All three Person objects are serialized into the object stream, os, and the stream is closed:
p.serialize(os);
q.serialize(os);
r.serialize(os);
os.close();
We now enter the reader half of main(), which could just as easily have been implemented as a separate program. It begins by opening a second object stream for input using "people", the name still stored in argv[1]:
ObjectStream os2;
os2.open(argv[1], ios::in);
if (!os2)
{
cerr << "can't open read
file\n";
exit(1);
}
If all goes well, memory is allocated for three person objects, but no memory is allocated for the corresponding addresses. Presumably this is done dynamically, when the object stream is deserialized:
Person p2, q2, r2;
p2.deserialize(os2);
q2.deserialize(os2);
r2.deserialize(os2);
To confirm the deserialization process, we display the new Person objects and quit:
cout << p2 <<
'\n';
cout << q2 << '\n';
cout << r2 << '\n';
return 0;
}
Here is the output produced:
(type = 6Person, location = 0xa0be28, OID = 507)
Mr. Bill Jones
age = 42
(type = 7Address, location = 0x50980, OID = 502)
123 Sesame St.
New York City, NY
(type = 6Person, location = 0xa0be10, OID = 508)
Ed Smith
age = 33
(type = 7Address, location = 0x509f8, OID = 503)
100 Detroit Ave.
San Francisco, CA
(type = 6Person, location = 0xa0bdf8, OID = 509)
Ms. Sue Jones
age = 45
(type = 7Address, location = 0x50980, OID = 502)
123 Sesame St.
New York City, NY
Notice that the correct Address objects have been created. Also notice that Bill and Sue Jones share an address object, although the location of this object is different from the location of the original Address object.

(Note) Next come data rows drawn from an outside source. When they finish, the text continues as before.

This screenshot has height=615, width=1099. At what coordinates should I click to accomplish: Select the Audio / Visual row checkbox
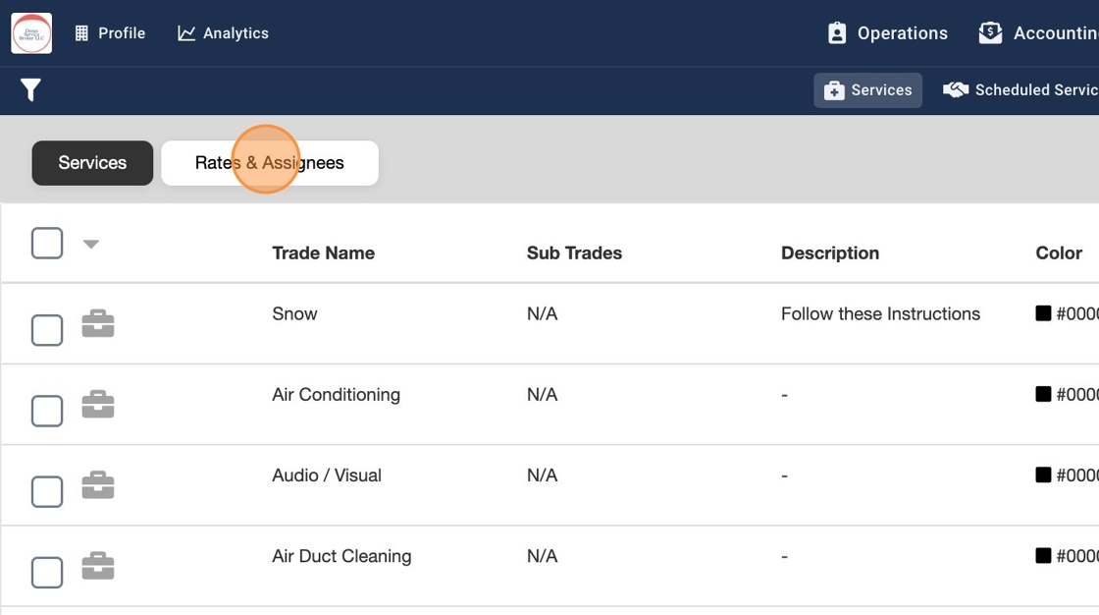[x=47, y=491]
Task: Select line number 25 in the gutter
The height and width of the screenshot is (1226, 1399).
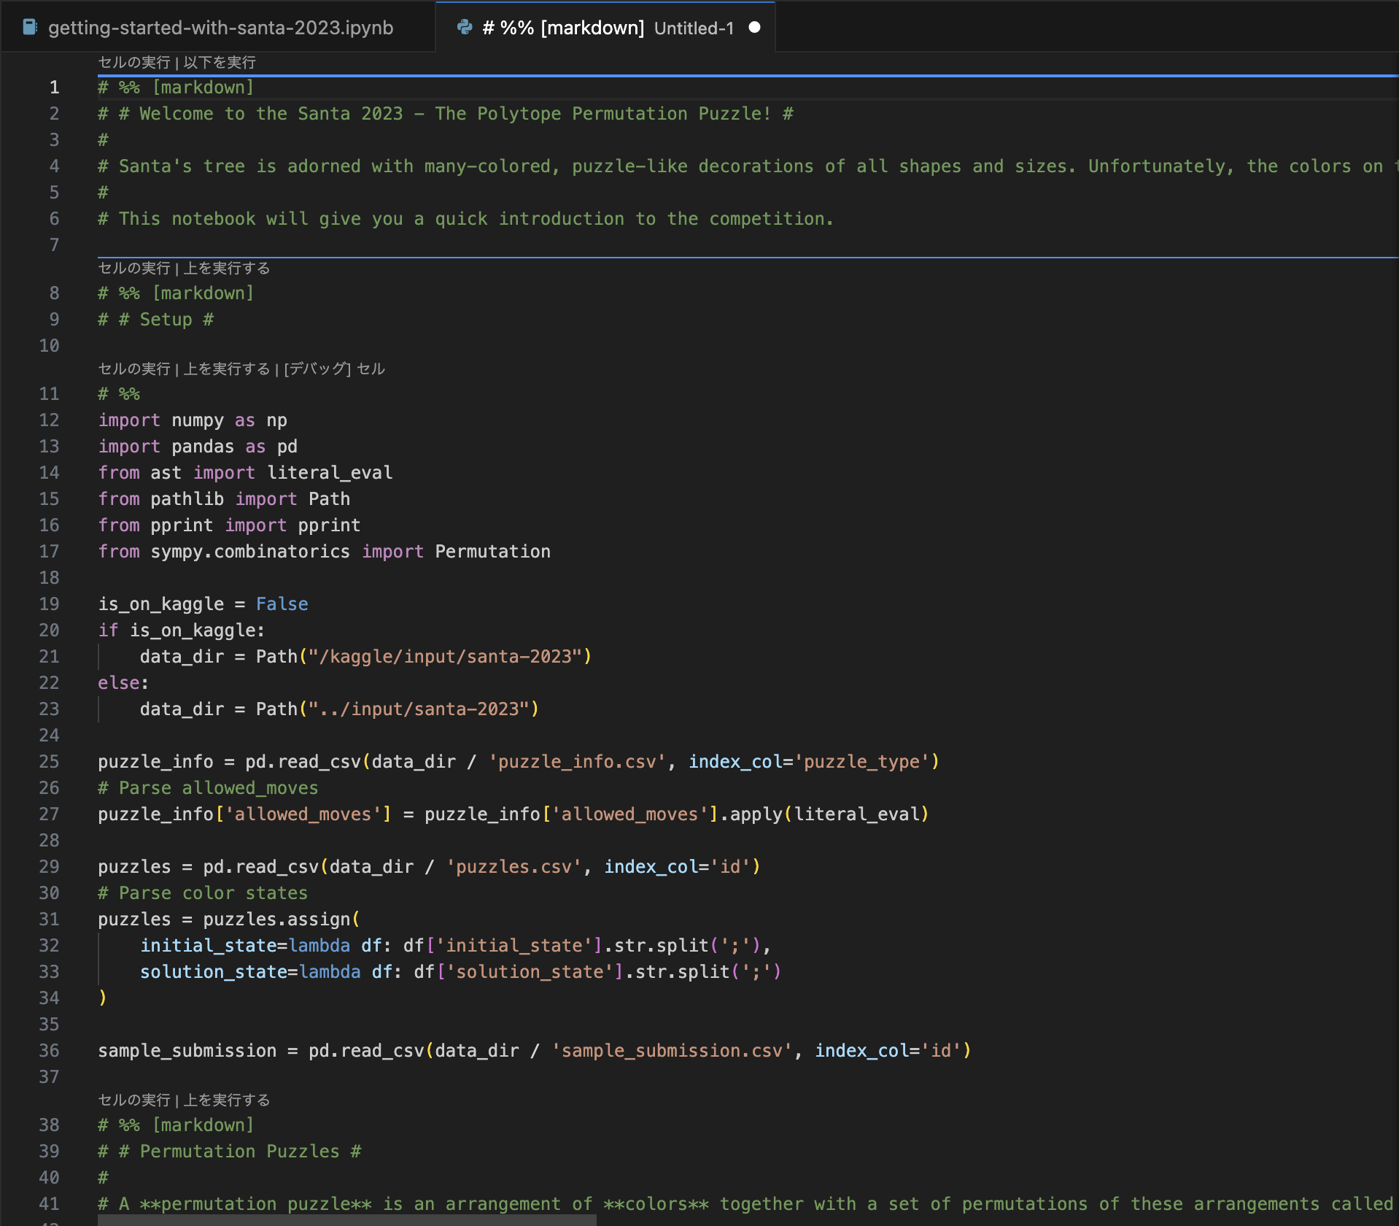Action: coord(50,761)
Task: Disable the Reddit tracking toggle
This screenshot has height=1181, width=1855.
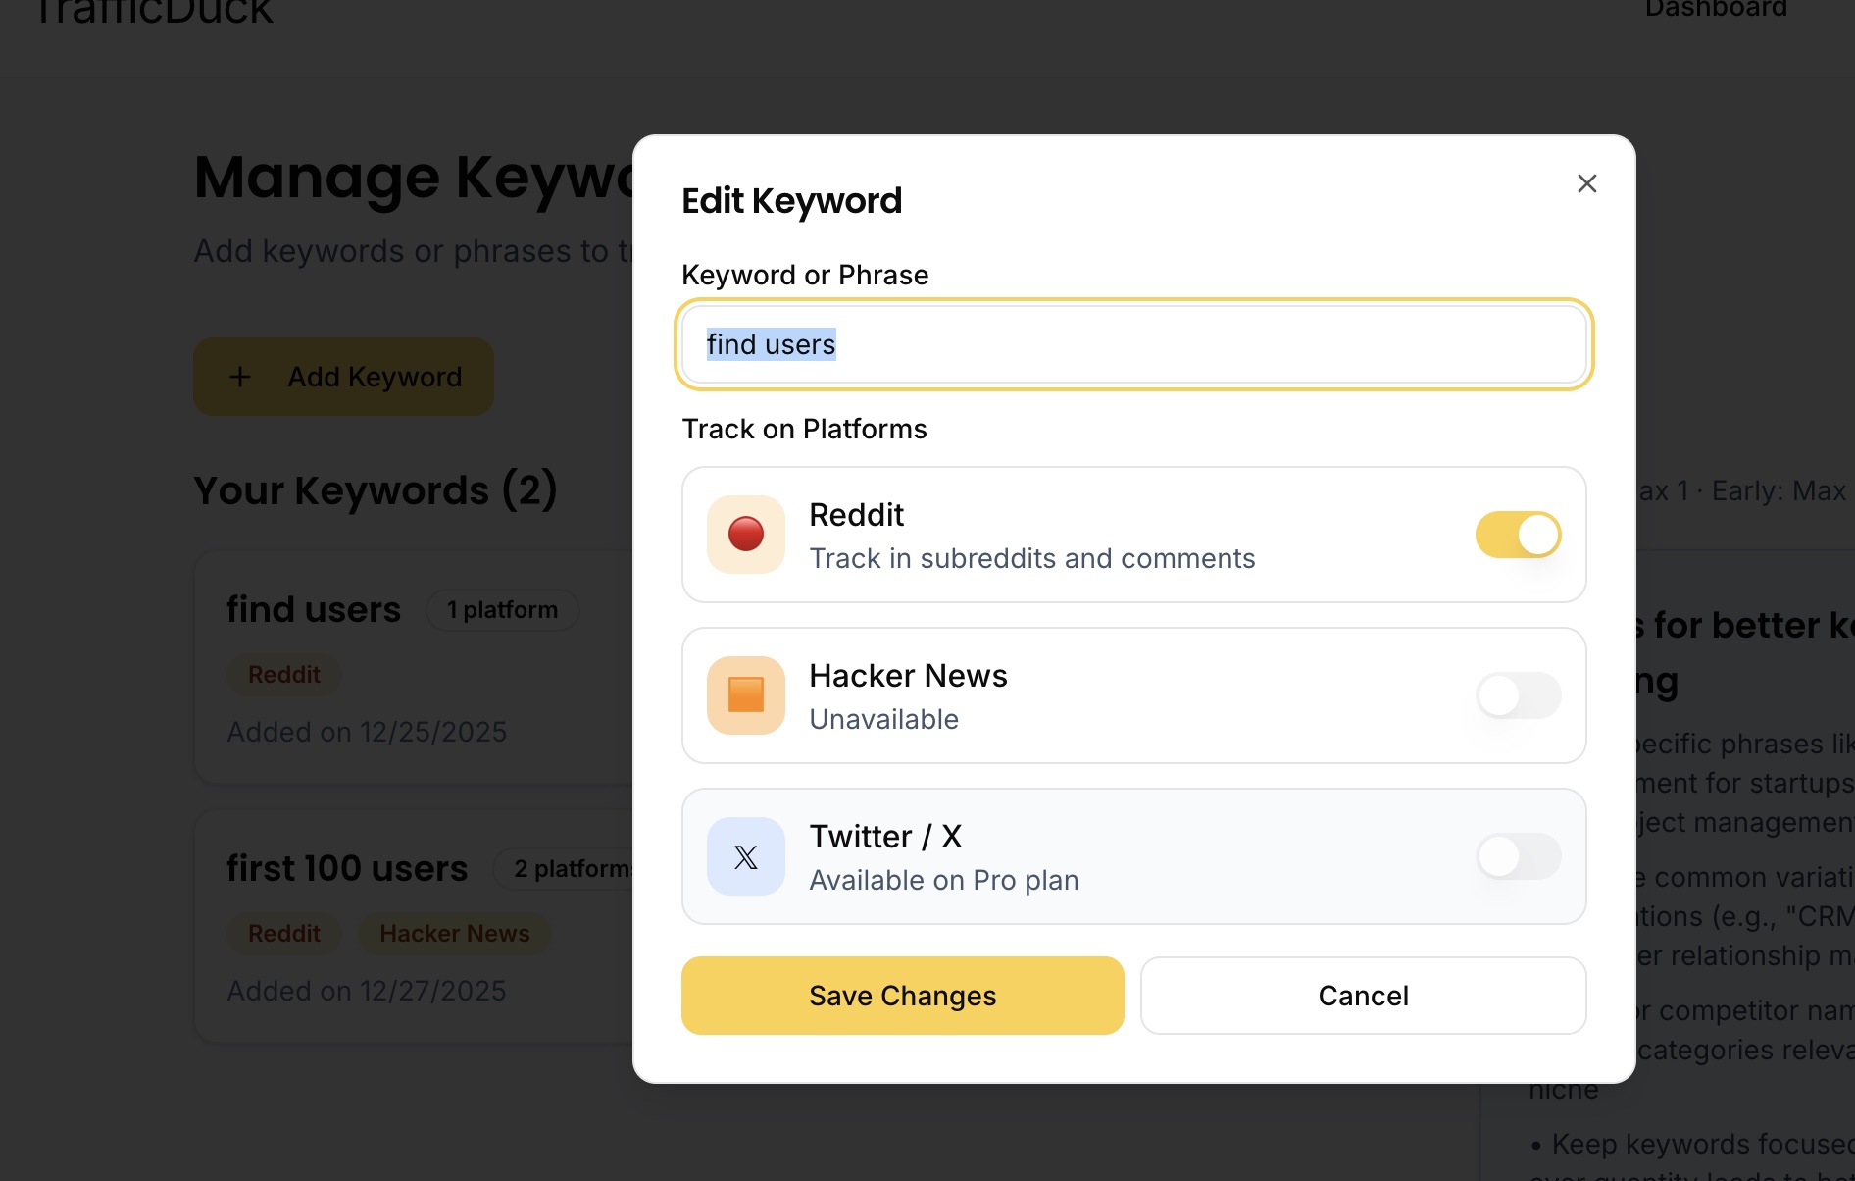Action: [1518, 535]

The deserialization mechanism preserved the object identifiers (OIDs) of the Address objects, but not the OIDs of the Person objects. This is because our program explicitly created new Person objects.

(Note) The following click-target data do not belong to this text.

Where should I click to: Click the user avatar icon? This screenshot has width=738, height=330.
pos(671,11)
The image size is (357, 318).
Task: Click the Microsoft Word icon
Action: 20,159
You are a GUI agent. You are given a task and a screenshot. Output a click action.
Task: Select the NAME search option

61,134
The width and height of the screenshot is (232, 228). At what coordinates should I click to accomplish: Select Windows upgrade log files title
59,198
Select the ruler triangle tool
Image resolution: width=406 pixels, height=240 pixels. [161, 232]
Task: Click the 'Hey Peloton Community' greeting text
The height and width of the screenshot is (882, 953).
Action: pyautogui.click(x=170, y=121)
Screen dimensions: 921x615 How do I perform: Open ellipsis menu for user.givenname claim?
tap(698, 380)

As it turns out, people, the file containing the serialized objects, is an ordinary text file that can be read by an ordinary text editor. Here is what it contains:
(10)Bill Jones
42
M
502 7Address
123
(10)Sesame St.
(13)New York City
(2)NY
(8)Ed Smith
33
U
503 7Address
100
(12)Detroit Ave.
(13)San Francisco
(2)CA
(9)Sue Jones
45
F
502
Notice that each field appears on a separate line. This makes reading the file easy. Each string field is preceded by the length of the string in parenthesis. The Address pointers have been translated into an object identifier followed by the type name. For example:
502 7Address
This is followed by the Address object itself. The only exception is the pointer to Sue Jones' address, which is simply the object identifier, 502. Presumably this is because the actual Address object occurs earlier in the file, after the entry for Bill Jones.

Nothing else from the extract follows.